Time and again, the same adjectives pop up when people remember Mr. Lubitz. He was courteous and friendly, but reserved and not someone who drew attention to himself — thoroughly normal. The one thing that set him apart was his love of flying.
Detlef Adolf, manager of a Burger King adjacent to a Montabaur industrial park, described Mr. Lubitz as a reliable and punctual employee during the time, around 2007 or 2008, he worked part time as a cook at the restaurant.
Mr. Lubitz was still in high school when he worked at Burger King. Mr. Adolf remembered how overjoyed Mr. Lubitz was when, having graduated from high school, he was accepted into pilot training.
“He was happy — happy that he passed,” Mr. Adolf said.
The next time that Mr. Adolf saw Mr. Lubitz was when he came into the restaurant for a meal sometime later. “He told me he broke off his training but he didn’t say why,” Mr. Adolf said. Mr. Adolf did not pry.
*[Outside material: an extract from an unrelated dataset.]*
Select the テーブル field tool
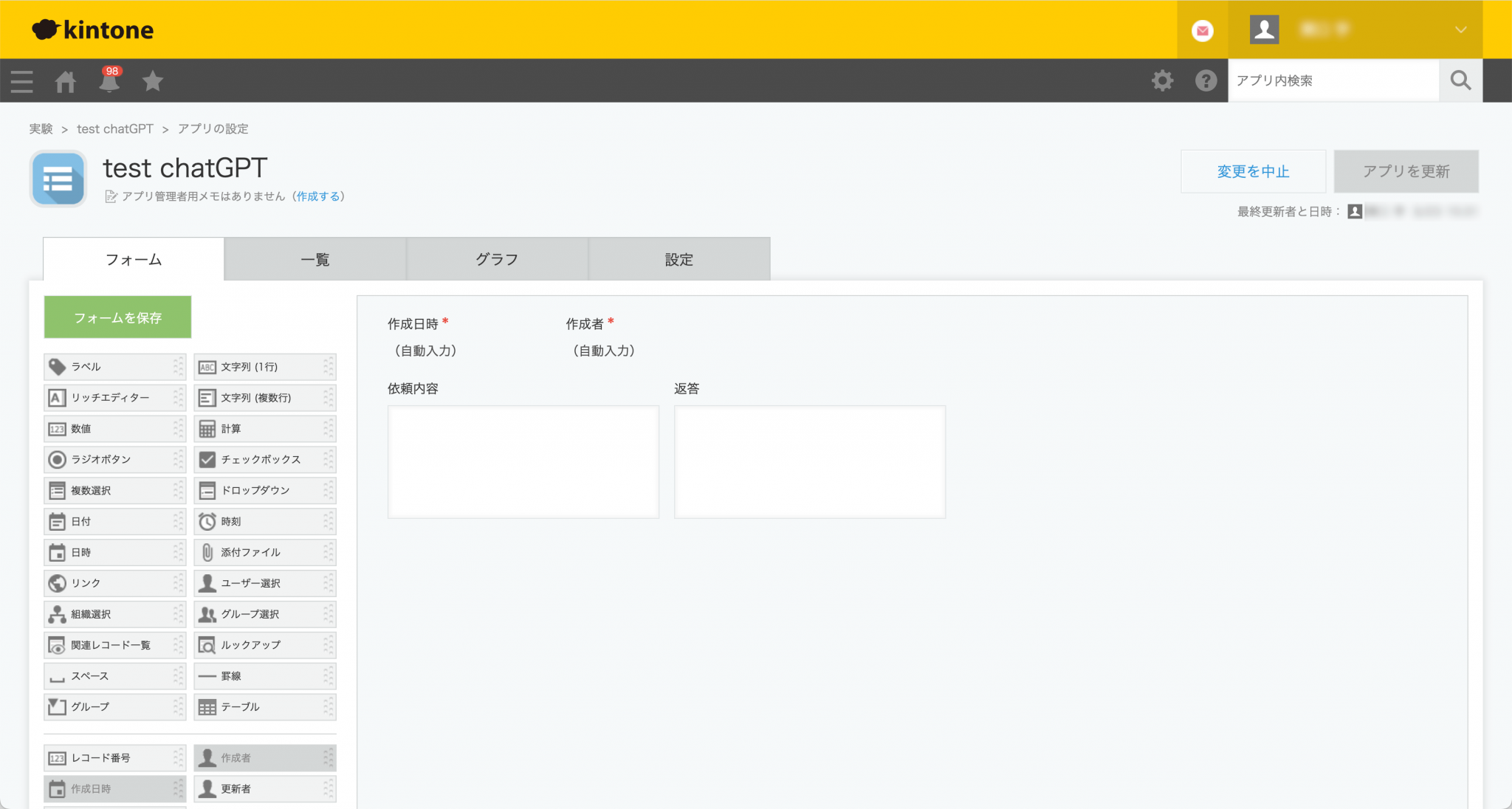Viewport: 1512px width, 809px height. pos(240,706)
The parent company of Germanwings, Lufthansa, said this week that Mr. Lubitz had interrupted his pilot training at one point for several months for reasons it did not disclose.
Referring to the gap in Mr. Lubitz’s training and a designation on his flying license that indicated he was under regular medical care, Mr. Radke said: “If that’s true, as a responsible employer you should ask questions. That’s my personal opinion.”
“If you’re driving a car and the oil light goes on, do you keep driving? No,” Mr. Radke said. “If no action was taken, there’s a flaw in the system.”
The Düsseldorf University Hospital said in a statement on Friday that Mr. Lubitz had been evaluated at its clinic in February and as recently as March 10. Reached by phone on Saturday, a spokeswoman would not comment on whether he had sought treatment for vision problems, citing patient privacy laws. The hospital has an eye clinic. On Friday the hospital denied speculation that Mr. Lubitz had sought treatment for depression there.
Although he was flying for a commercial airline, Mr. Lubitz was a co-pilot and not working the kind of long-haul routes he aspired to.
When Klaus Radke, president of the club where Mr. Lubitz learned to fly gliders, the Luftsportclub Westerwald, first met Andreas Lubitz, he was a typical 14-year-old in the throes of puberty who was unusual only in his wide-eyed fascination with flying, Mr. Radke said. Last fall, when Mr. Lubitz came back to the club to put in some flight hours he needed to keep his glider’s license current, Mr. Radke was impressed at the fit, by all appearances self-assured and professional pilot that Mr. Lubitz had become.